Knowing a Nexus When You See It In Texas: Bus Driver's TB Transmission to Passengers Not Covered Under Auto Policy
Insurance Law Update
Texas Supreme Court
In a case of first impression, the Texas Supreme Court held that a bus driver's transmission of tuberculosis (TB) to his passengers was not an accident resulting from the use of the tour bus so as to trigger coverage under the tour bus company's business owner's policy. The court concluded, as Justice Potter Stewart might have said, that it knows a nexus between injury and use of a vehicle when it sees it, and there isn't one between TB transmission and a bus.
In Lancer Ins. Co. v. García Holiday Tours,___ S.W.3d ___, 2011 WL 2586878 (Tex. July 1, 2011), high school band members were collectively awarded more than $5 million in a lawsuit in which they alleged they contracted TB due to confinement on a García Holiday Tours bus with an infected driver. The existence of business auto liability coverage for García turned on whether the disease transmission "resulted from" "use" of the bus. Lancer denied coverage, contending the nexus between the injuries and the use of the bus was insufficient to invoke coverage. In the ensuing coverage litigation, the Texas Supreme Court agreed with Lancer.

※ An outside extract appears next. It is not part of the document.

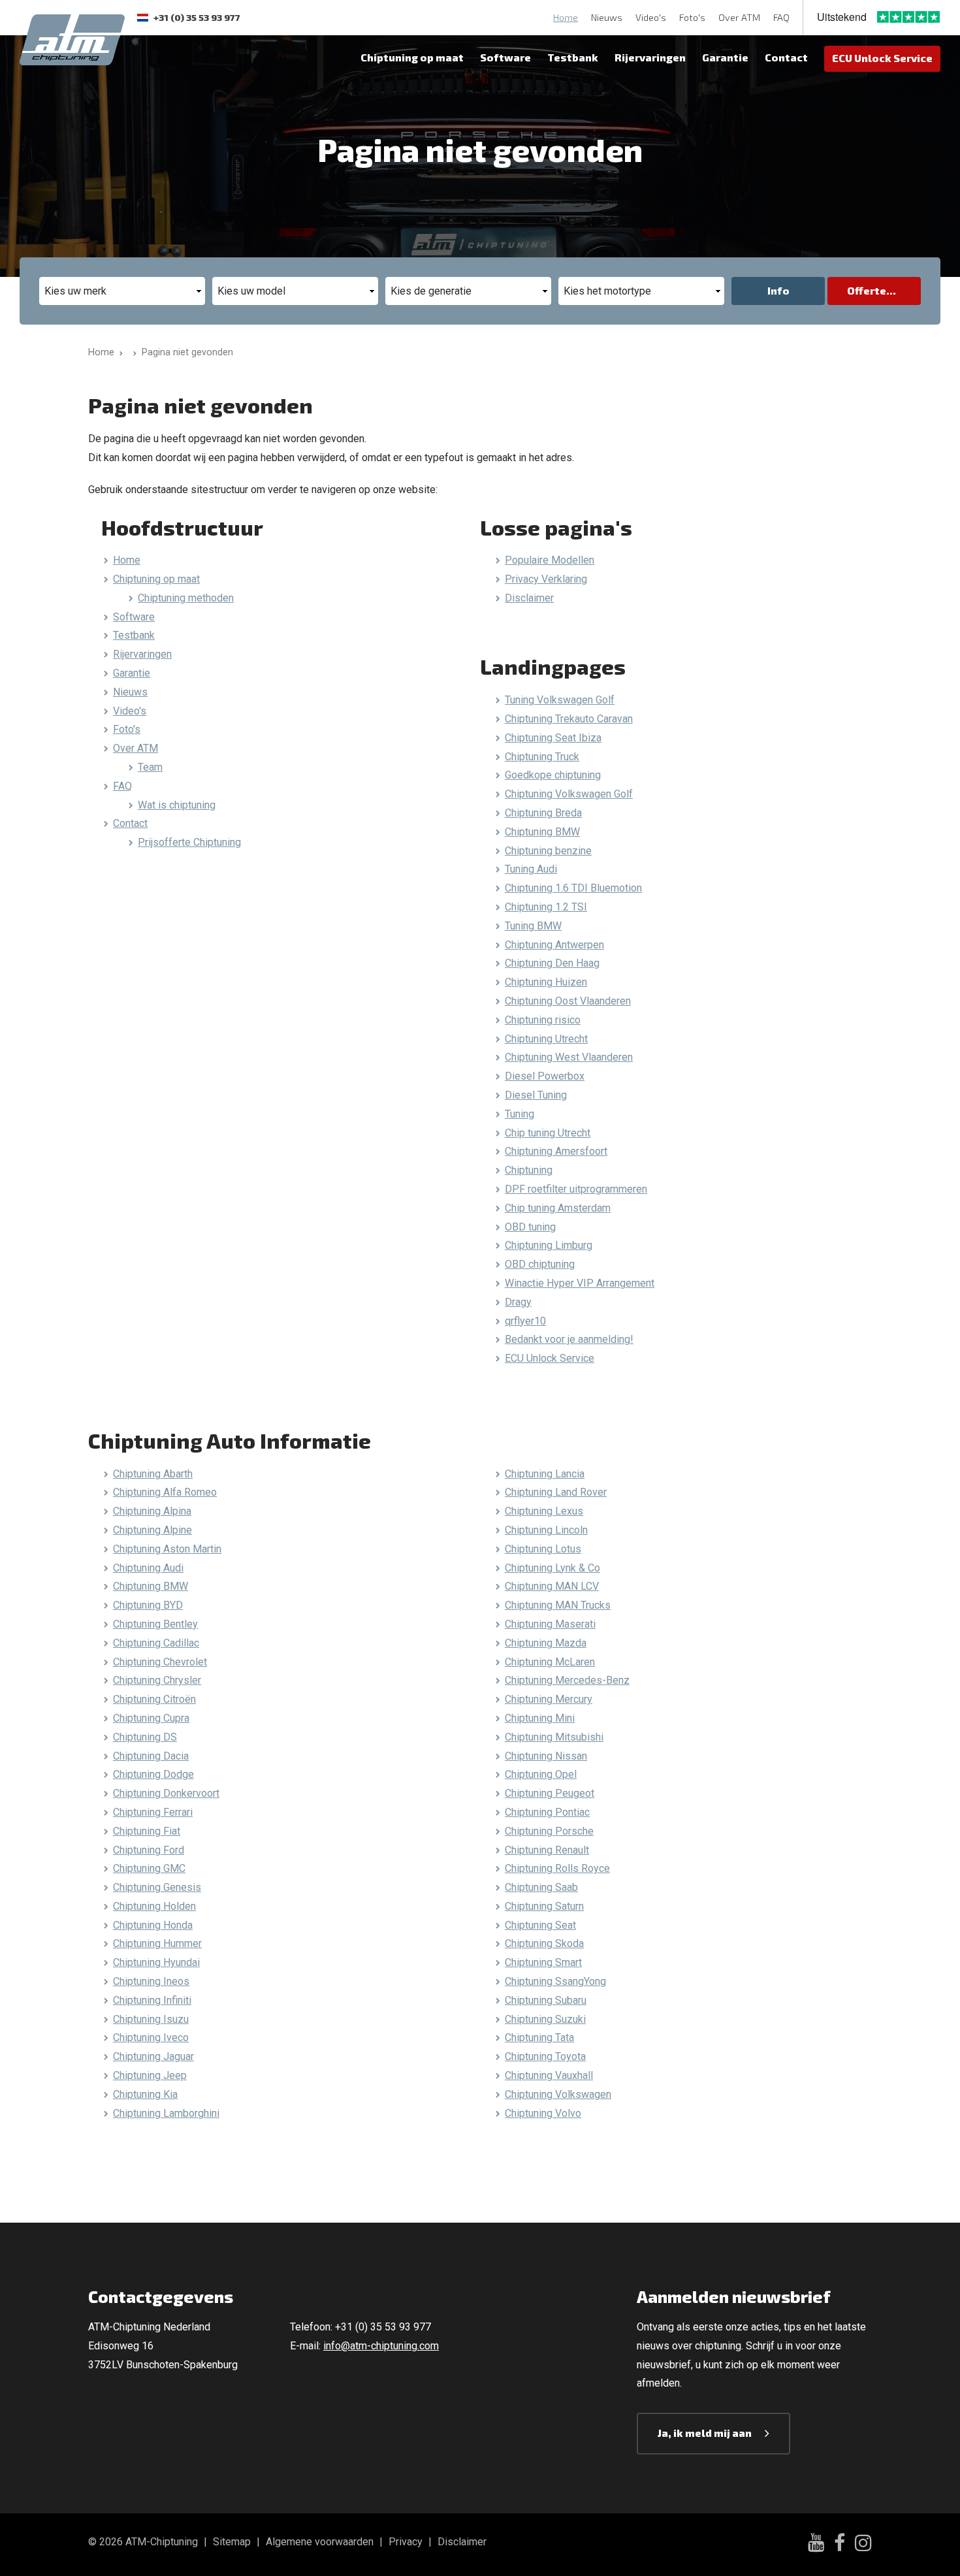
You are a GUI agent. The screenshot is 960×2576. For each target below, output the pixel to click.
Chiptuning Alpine (152, 1530)
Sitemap (232, 2542)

The passengers argued their injuries "resulted from" use of the bus because (1) the closed bus environment forced passengers to breathe bacteria expelled by the driver; and (2) the bus' air conditioning system recirculated contaminated air throughout the trip.
The Texas Supreme Court did not base its analysis on any distinction between the nexus mandated by Lancer's policy language requiring that the bodily injury "result from" use of the bus, as opposed to policies requiring only that the injury "arise from" use of a vehicle, noting, "we see no significant distinction between the two phrases." Instead, the court's inquiry focused on whether the bus itself actually caused the injury. The court concluded that because the bus did not generate or magnify the potency of the bacteria, and because exposure could have occurred in any other enclosed, air-conditioned location, "[t]he bus itself was not a substantial factor in causing the passenger's injuries." Consistent with a growing trend in which published judicial opinions have cited medical texts rather than expert testimony in deciding the question of causation, the Texas Supreme Court cited two medical treatises and to the Center for Disease Control's current website to support its opinion.